**What the task requires**
Your answer should consist solely of the lines from the first line of the data through the line with "the resort title", each reproduced exactly.

**Extracted entries**

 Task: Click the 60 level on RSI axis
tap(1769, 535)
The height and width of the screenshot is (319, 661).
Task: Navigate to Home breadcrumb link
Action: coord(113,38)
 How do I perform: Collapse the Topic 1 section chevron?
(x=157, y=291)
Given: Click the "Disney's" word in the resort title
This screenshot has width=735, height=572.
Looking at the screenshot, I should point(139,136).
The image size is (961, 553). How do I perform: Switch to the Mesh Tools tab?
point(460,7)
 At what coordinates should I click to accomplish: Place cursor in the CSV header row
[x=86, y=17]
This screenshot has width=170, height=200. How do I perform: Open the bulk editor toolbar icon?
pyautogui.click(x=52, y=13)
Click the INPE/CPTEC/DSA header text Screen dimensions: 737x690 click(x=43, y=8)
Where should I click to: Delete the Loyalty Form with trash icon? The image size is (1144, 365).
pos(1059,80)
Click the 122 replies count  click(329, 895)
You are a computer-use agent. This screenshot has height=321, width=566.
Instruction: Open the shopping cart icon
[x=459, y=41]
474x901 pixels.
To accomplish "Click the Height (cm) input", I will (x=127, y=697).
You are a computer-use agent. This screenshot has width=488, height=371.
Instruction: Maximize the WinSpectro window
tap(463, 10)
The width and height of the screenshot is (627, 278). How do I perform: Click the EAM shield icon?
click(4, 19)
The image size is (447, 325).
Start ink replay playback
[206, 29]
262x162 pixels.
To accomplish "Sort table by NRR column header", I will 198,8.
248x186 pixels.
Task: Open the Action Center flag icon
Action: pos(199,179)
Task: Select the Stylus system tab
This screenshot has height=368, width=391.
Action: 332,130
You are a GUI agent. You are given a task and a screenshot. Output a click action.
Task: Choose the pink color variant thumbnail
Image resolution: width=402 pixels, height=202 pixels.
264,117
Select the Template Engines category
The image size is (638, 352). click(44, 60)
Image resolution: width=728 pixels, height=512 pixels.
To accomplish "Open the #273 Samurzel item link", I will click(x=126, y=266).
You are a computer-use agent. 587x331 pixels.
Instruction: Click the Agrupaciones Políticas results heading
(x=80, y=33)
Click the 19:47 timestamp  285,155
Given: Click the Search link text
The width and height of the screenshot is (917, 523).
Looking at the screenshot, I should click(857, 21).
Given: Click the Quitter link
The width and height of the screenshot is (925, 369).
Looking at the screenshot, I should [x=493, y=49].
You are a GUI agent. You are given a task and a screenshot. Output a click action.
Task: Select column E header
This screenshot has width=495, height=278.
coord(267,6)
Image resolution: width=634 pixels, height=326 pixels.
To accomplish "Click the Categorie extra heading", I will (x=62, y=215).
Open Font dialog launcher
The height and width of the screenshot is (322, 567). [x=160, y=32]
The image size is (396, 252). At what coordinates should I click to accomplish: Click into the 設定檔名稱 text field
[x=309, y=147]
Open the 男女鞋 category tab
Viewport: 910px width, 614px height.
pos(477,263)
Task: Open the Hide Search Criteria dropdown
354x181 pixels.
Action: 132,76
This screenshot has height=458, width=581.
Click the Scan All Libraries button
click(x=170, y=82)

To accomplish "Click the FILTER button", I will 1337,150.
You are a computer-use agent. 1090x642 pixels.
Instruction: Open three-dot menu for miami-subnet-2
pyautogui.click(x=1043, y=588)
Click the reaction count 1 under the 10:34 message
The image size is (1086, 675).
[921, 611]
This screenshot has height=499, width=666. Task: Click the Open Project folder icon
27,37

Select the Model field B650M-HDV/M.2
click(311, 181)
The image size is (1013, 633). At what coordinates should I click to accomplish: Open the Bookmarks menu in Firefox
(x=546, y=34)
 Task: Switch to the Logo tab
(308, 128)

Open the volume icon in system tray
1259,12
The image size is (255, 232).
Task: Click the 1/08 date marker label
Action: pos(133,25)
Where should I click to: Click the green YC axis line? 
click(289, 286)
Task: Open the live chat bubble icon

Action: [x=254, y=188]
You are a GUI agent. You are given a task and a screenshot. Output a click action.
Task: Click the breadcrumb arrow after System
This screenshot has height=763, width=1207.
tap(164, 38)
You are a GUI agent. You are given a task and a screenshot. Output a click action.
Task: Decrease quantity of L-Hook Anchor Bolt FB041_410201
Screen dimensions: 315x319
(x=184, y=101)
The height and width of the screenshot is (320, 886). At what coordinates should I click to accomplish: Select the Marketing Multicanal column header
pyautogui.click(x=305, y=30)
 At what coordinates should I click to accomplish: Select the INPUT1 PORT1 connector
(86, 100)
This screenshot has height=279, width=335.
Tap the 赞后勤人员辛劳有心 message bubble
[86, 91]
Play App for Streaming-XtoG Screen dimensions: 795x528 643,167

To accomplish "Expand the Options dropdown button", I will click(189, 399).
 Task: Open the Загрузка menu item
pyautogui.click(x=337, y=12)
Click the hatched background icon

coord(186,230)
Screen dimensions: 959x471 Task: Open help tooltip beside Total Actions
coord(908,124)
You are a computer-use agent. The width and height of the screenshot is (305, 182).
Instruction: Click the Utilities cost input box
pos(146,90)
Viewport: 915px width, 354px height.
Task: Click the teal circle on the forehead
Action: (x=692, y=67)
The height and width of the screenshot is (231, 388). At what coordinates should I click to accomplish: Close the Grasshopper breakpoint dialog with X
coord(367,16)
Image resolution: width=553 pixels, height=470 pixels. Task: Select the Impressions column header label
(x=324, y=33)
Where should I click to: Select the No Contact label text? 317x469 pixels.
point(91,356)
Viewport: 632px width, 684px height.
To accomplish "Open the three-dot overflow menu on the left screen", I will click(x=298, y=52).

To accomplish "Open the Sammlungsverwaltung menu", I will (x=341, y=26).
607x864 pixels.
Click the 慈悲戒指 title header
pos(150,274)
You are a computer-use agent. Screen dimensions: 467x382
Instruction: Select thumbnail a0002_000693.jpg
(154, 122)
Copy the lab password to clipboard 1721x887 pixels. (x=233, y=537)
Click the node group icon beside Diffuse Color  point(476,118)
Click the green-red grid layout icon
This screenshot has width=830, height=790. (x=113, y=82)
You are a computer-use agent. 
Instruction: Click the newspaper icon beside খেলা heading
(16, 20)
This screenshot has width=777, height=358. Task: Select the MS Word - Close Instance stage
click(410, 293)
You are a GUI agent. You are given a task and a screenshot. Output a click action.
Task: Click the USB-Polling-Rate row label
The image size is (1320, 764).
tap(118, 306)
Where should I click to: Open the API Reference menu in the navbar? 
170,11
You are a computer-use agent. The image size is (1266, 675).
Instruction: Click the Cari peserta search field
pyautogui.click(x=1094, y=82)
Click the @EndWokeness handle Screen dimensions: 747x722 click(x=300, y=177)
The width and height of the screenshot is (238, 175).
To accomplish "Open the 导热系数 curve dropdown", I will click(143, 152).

**Exercise response**
 Task: Click the 60 level on RSI axis
tap(1769, 535)
The height and width of the screenshot is (319, 661).
Task: Navigate to Home breadcrumb link
Action: coord(113,38)
 How do I perform: Collapse the Topic 1 section chevron?
(x=157, y=291)
Given: Click the "Disney's" word in the resort title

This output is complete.